Snow Piles Up in Rockies; Making For Adverse Travel
UPDATED 2 PM MDT, October 26, 2011
UPDATED By WeatherBug Meteorologist, Chad Merrill
An early season winter storm is in full force across the Rockies, spreading heavy wet snow with totals in some spots surpassing a foot. The snow will become a distant memory by Thursday as high pressure noses in, bringing a return to sunshine.
Snow is piling up across the Rockies and Front Range in Colorado this afternoon, closing roads and knocking out power. Route 34 is closed between Trail Ridge Road and Colorado River Trailhead because of weather conditions. In addition, Wyoming Route 210 between Curt Gowdy State Park and Interstate 80 is closed. Interstate 70 across the Rockies remains snowy and slushy in places like Vail and Loveland Pass and through Denver.
WeatherBug Meteorologist Aaron Schaeffer has the latest on today`s Rockies snow threat and Hurricane Rina in this exclusive WeatherBug Video.
The highest snowfall total reported so far is in Jamestown, Colo., where 18.2 inches have accumulated. Fifteen inches have fallen west of Cheyenne, Wyo., with 4 to 8 inches in places like Woodland Park, Westcliffe and Buena Vista, Colo.
An additional 5 inches will coat the highest elevations, including the Denver metro this afternoon, with up to 10 inches along the Colorado/Wyoming border before tapering off tonight. This will make for a sloppy afternoon commute, and travel along Interstates 25 and 70 near Denver will be slippery. While all roads in Colorado are open, chain laws are in effect along Interstate 70 between Idaho Springs and Mount Vernon Canyon, and near Loveland Pass.

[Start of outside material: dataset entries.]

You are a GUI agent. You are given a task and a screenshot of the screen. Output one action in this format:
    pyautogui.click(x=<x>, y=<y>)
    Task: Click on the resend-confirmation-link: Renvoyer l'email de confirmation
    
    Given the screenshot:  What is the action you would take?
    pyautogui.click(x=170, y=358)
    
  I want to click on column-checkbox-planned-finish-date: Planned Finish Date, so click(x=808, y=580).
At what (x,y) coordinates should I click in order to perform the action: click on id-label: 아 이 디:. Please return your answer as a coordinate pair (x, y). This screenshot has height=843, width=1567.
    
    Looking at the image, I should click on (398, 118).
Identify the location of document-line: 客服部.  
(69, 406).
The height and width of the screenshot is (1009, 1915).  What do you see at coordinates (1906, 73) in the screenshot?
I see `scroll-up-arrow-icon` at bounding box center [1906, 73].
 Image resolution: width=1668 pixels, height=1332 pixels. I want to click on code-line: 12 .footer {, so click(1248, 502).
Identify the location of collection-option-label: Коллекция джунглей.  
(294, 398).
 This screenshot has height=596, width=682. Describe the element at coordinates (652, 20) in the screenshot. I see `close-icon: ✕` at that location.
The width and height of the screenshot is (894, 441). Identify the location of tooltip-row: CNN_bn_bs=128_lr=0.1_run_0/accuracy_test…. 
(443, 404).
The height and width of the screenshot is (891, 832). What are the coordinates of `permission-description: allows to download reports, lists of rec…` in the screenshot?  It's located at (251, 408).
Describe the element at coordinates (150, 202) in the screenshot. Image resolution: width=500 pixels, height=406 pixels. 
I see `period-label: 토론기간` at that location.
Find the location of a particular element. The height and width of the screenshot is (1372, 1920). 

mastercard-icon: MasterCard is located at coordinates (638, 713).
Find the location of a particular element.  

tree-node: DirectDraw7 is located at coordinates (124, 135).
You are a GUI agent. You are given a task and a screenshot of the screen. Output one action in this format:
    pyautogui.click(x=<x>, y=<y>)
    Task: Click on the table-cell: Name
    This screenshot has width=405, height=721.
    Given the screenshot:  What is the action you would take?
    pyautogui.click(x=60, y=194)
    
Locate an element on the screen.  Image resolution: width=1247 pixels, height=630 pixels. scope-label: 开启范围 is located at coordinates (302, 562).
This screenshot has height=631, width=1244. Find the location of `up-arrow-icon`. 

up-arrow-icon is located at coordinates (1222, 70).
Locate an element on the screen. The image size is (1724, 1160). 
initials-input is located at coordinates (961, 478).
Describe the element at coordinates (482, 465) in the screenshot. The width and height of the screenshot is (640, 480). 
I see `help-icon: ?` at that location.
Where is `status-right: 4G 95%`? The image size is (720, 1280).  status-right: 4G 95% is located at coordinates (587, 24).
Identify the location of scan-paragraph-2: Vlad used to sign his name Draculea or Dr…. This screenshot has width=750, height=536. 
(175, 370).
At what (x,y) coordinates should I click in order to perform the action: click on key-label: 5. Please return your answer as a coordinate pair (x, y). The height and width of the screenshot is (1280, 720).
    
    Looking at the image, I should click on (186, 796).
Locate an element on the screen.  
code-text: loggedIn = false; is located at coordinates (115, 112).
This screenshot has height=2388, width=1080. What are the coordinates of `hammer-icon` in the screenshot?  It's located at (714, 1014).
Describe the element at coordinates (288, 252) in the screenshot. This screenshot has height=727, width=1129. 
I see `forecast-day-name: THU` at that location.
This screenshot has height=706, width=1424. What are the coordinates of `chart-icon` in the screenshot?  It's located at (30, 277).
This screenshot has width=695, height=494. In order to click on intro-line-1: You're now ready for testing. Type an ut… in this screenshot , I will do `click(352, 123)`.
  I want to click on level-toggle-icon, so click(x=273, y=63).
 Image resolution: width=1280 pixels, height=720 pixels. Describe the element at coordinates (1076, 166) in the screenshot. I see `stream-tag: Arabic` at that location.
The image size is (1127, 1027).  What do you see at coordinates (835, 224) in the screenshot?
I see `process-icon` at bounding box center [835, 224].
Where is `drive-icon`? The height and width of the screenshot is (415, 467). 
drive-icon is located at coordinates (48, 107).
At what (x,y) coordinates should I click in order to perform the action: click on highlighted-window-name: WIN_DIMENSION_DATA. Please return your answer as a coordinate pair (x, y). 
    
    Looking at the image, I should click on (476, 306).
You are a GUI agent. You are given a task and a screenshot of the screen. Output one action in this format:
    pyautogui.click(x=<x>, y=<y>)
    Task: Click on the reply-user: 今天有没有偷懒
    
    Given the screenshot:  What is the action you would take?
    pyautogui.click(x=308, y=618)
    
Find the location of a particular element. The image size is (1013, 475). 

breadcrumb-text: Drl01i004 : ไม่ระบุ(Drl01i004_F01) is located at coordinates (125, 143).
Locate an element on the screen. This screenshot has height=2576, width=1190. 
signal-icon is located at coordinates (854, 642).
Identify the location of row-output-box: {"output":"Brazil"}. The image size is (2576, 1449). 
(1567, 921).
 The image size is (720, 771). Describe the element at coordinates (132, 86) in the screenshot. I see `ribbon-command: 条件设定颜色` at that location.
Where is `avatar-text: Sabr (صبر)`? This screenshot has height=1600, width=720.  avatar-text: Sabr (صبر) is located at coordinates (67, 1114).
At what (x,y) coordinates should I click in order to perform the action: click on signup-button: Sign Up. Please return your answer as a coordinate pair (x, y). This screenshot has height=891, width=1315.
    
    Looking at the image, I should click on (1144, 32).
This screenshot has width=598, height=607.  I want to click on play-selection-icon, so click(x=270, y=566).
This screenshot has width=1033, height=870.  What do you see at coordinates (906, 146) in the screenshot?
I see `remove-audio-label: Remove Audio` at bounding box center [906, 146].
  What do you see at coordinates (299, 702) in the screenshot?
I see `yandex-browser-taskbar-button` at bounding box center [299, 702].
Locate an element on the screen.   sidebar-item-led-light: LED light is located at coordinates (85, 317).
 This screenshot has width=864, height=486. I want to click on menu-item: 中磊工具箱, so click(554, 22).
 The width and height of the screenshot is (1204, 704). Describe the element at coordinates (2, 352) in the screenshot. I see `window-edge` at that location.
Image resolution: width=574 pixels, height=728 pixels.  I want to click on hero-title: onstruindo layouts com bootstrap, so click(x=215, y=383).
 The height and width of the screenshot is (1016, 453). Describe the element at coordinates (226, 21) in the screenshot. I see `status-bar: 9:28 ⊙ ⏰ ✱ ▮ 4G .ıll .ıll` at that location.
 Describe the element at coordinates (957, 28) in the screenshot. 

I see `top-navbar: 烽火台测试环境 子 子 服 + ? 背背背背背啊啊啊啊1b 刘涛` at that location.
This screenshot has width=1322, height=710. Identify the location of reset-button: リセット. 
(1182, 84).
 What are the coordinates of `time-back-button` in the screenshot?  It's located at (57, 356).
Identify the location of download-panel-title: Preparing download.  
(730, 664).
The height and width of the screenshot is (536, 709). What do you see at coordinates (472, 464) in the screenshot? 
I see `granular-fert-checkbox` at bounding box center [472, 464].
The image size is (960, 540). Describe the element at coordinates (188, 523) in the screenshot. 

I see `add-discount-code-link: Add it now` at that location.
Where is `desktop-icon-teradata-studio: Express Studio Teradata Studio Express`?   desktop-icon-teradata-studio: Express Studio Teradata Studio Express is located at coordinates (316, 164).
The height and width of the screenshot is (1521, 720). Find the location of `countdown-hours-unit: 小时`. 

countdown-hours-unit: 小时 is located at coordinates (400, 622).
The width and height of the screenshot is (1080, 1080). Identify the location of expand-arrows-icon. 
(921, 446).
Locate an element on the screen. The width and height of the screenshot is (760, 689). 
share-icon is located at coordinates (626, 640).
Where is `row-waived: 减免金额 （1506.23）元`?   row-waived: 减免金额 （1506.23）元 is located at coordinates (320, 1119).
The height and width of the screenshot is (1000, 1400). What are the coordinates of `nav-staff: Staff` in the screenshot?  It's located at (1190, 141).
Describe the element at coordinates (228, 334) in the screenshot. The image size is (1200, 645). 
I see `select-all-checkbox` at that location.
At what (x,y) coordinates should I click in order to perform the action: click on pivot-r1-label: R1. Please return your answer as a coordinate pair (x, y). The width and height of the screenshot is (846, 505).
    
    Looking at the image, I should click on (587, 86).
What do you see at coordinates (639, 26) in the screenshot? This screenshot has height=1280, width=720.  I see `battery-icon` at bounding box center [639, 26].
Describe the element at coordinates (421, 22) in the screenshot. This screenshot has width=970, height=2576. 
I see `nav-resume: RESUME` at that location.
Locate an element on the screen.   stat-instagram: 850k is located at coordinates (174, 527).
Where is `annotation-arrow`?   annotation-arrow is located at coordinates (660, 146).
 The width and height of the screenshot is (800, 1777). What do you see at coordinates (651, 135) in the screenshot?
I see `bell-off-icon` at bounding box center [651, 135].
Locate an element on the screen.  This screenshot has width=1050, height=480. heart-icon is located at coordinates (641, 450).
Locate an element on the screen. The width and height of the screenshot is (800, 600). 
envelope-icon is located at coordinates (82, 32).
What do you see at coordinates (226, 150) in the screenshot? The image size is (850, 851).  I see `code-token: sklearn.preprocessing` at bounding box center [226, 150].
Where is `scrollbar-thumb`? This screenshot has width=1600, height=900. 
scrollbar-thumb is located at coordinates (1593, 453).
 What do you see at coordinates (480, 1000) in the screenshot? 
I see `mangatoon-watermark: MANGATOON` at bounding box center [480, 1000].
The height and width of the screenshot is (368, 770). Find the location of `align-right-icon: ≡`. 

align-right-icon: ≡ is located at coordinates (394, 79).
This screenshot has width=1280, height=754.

The heavy, wet nature of the snow combined with northeast winds of 15 to 20 mph could easily snap tree branches that still have their leaves on them and leave some residents in the dark. More than 100,000 customers are without power around Denver and in northeastern Colorado.
Winter Storm Warnings
and Winter Weather Advisories
are in effect for the Rockies from central Colorado into northern New Mexico, including Denver, Vail and Telluride and Aspen, Colo.
As temperatures drop into the teens, slushy spots, especially on untreated secondary roads, will become ice with travel continuing to be dangerous and slick. Freezing temperatures will sink deep into the interior Southwest, with cities as far south as Albuquerque likely to see the mercury drop close to or under 30 degrees tonight and Thursday night.
In anticipation of the subfreezing temperatures, a Freeze Warning
has been posted for tonight for the Middle and Lower Rio Grande Valley in New Mexico, as well as Albuquerque and Santa Fe metro areas, and the west Texas and Oklahoma panhandles.
The season`s first big winter storm for the Front Range is being triggered by a low pressure system developing along a cold front sinking south into New Mexico. The system is tapping moisture streaming from the Pacific and cold air diving out of Canada to produce the season`s first major snow storm.
High pressure will build in from the Northern Rockies tonight, ending the snow threat with sunshine returning in full force Thursday.